Costa Rica reclama a la ONU por la crisis humanitaria de Nicaragua

El canciller de Costa Rica, Arnoldo André, reclamó en el discurso que pronunció en la 80ª Asamblea General de las Naciones Unidas (ONU), este miércoles 24 de septiembre, por la falta de atención de esta organización mundial a la crisis humanitaria que sufren Nicaragua, Venezuela y Cuba.  

Arnoldo André habló en sustitución del presidente de la República de Costa Rica, Rodrigo Chaves, quien terminará su mandato presidencial en mayo del próximo año y no participó ni una vez en la sesión especial de la Asamblea General de la ONU en la que cada año los gobernantes le hablan al mundo sobre sus problemas.

El representante de Costa Rica dijo que no es por falta de recursos, sino de voluntad, que las Naciones Unidas no han actuado frente a las crisis humanitarias que sufren los pueblos nicaragüense, venezolano y cubano.

“Costa Rica hace un llamado a la comunidad internacional a reconocer que la seguridad humanitaria exige una respuesta multidimensional y una arquitectura regional integral”, dijo el canciller André. Y remarcó que su país “exige mecanismos de intercambio de información en tiempo real, marcos normativos armonizados, el fortalecimiento de capacidades institucionales, responsabilidad compartida, y acción coordinada que permita preservar la estabilidad que los pueblos merecen”.  

Se sabe que en el caso de Nicaragua la crisis humanitaria tiene dos ámbitos claramente percibidos. Uno es el de los derechos humanos, que desde el año 2018 son violados de manera cruel y sistemática por la dictadura sandinista de Daniel Ortega y Rosario Murillo. Y el otro es la crisis migratoria, causada igualmente por la represión.

Esto lo reconoció el canciller de Costa Rica en la 80ª Asamblea General de la ONU, al señalar que la comunidad internacional “no logró actuar a tiempo, evitando la violación reiterada y sistemática de los derechos humanos y el éxodo de millones de personas que hoy buscan refugio y otras formas de protección internacional”.

Costa Rica ha sido un país de acogida de inmigrantes nicaragüenses. Pero la inmigración siempre fue razonable y con un impacto beneficioso para la economía y el desarrollo social costarricense.

Sin embargo, a partir de los acontecimientos sociopolíticos de abril de 2018 la llegada de nicaragüenses a Costa Rica sobrepasó sus capacidades de acogida.
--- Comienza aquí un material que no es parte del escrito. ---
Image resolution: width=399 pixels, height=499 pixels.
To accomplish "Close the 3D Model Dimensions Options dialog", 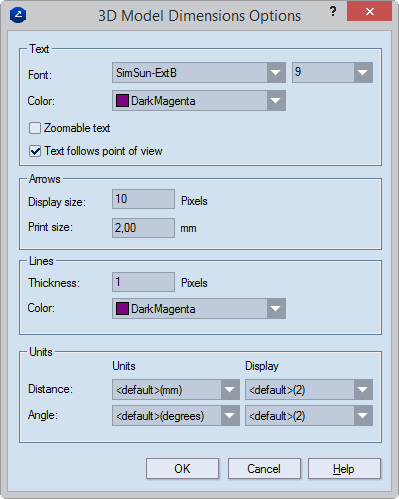I will [369, 11].
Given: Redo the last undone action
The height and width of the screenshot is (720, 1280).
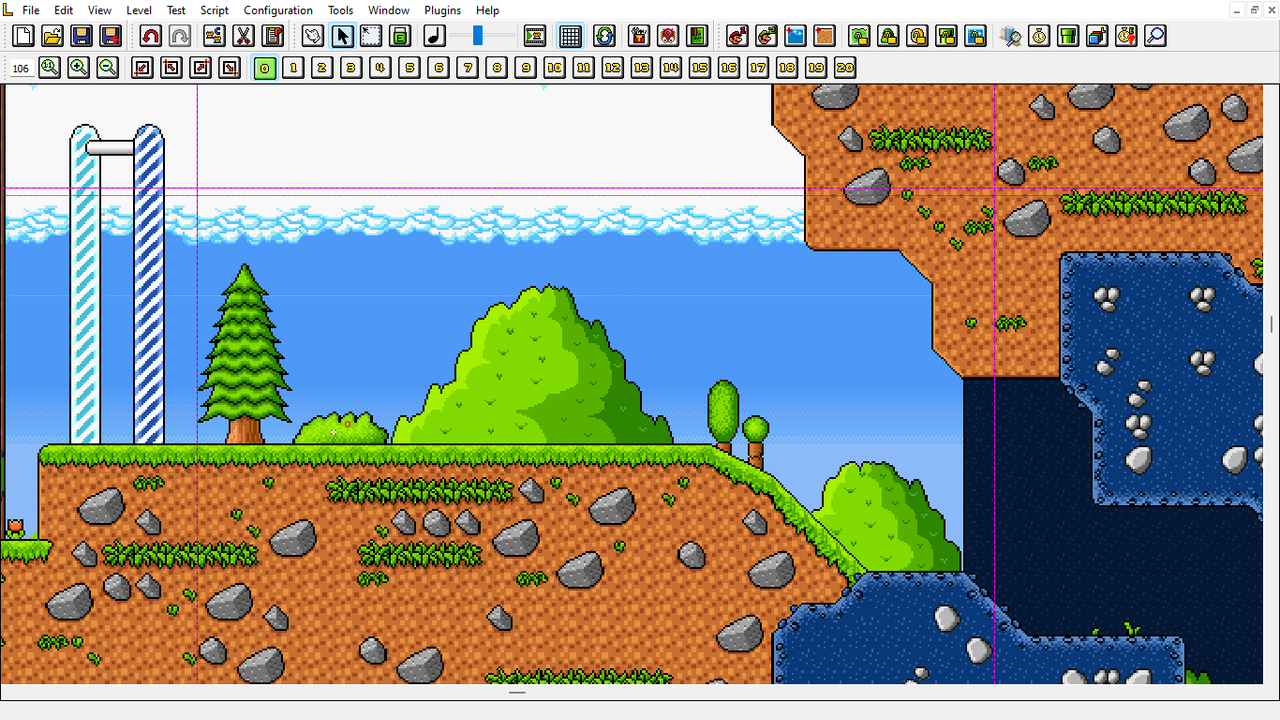Looking at the screenshot, I should [180, 36].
Causando una de “las múltiples crisis que atraviesa América Latina y el Caribe en democracia, en derechos humanos, en seguridad, en migración y en desarrollo”, mencionó el canciller de Costa Rica ante la Asamblea General de la ONU y que, según agregó,  “son el testimonio de nuestras propias falencias y las consecuencias las pagan siempre los más vulnerables”.

André no lo dijo, pero el impacto de esta crisis lo sufre Costa Rica también en el ámbito de la seguridad pública interna y su soberanía nacional, por las acciones de represión transnacional que ejecuta la dictadura totalitaria y agresiva de Nicaragua en territorio costarricense.

Comprendemos que el reclamo de Costa Rica en la ONU no va a cambiar la situación. Al fin y al cabo este organismo no tiene capacidad para resolver las grandes crisis mundiales, como las de Ucrania y Gaza, pero tampoco las pequeñas como la de Nicaragua.

Sin embargo, al menos el canciller de Costa Rica le ha recordado al mundo que en la pequeña Nicaragua hay una inmensa crisis humanitaria. Y que los nicaragüenses merecen que por lo menos se les apoye con solidaridad y aliento para seguir luchando por la recuperación de su libertad y democracia.